> **Task brief**: Reproduce verbatim the lines of the material below, starting at the line with "Screen dimensions: 780x575" and ending at the line with "Given: Check the USA MLS checkbox", both inclusive; skip the rest.

• • • • • • •

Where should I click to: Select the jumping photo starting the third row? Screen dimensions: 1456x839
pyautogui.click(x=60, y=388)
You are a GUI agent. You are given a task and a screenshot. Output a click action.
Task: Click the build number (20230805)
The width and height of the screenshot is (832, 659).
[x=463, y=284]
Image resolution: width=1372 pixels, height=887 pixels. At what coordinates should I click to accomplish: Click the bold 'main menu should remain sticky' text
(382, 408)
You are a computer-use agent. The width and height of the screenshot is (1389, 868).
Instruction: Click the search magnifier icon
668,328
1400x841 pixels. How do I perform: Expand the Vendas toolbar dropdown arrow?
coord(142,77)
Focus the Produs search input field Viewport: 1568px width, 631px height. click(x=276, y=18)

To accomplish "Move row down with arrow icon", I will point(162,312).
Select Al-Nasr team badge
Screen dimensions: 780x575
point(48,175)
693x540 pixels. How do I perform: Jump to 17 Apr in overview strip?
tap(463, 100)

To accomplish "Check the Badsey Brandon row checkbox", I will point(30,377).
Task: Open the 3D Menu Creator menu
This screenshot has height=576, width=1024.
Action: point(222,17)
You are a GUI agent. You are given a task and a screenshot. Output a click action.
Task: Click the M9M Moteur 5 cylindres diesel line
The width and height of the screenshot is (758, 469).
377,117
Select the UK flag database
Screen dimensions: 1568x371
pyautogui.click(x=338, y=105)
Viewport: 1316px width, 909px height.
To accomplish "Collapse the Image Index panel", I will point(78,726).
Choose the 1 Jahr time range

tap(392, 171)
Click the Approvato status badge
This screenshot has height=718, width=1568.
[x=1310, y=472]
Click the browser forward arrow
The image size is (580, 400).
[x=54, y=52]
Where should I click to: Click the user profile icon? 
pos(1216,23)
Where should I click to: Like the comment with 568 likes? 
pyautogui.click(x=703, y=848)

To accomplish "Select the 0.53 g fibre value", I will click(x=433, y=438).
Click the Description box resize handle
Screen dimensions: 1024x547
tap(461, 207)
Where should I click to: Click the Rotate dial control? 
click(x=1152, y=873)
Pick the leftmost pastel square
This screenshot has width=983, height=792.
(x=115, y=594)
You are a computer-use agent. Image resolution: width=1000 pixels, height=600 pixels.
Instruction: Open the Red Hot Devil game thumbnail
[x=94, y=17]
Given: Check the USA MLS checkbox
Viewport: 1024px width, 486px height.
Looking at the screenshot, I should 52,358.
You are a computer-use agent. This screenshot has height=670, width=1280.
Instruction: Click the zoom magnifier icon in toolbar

• • • • • • •

> **Answer to the problem**:
Screen dimensions: 780x575
point(48,175)
693x540 pixels. How do I perform: Jump to 17 Apr in overview strip?
tap(463, 100)

To accomplish "Check the Badsey Brandon row checkbox", I will point(30,377).
Task: Open the 3D Menu Creator menu
This screenshot has height=576, width=1024.
Action: point(222,17)
You are a GUI agent. You are given a task and a screenshot. Output a click action.
Task: Click the M9M Moteur 5 cylindres diesel line
The width and height of the screenshot is (758, 469).
377,117
Select the UK flag database
Screen dimensions: 1568x371
pyautogui.click(x=338, y=105)
Viewport: 1316px width, 909px height.
To accomplish "Collapse the Image Index panel", I will point(78,726).
Choose the 1 Jahr time range

tap(392, 171)
Click the Approvato status badge
This screenshot has height=718, width=1568.
[x=1310, y=472]
Click the browser forward arrow
The image size is (580, 400).
[x=54, y=52]
Where should I click to: Click the user profile icon? 
pos(1216,23)
Where should I click to: Like the comment with 568 likes? 
pyautogui.click(x=703, y=848)

To accomplish "Select the 0.53 g fibre value", I will click(x=433, y=438).
Click the Description box resize handle
Screen dimensions: 1024x547
tap(461, 207)
Where should I click to: Click the Rotate dial control? 
click(x=1152, y=873)
Pick the leftmost pastel square
This screenshot has width=983, height=792.
(x=115, y=594)
You are a computer-use agent. Image resolution: width=1000 pixels, height=600 pixels.
Instruction: Open the Red Hot Devil game thumbnail
[x=94, y=17]
Given: Check the USA MLS checkbox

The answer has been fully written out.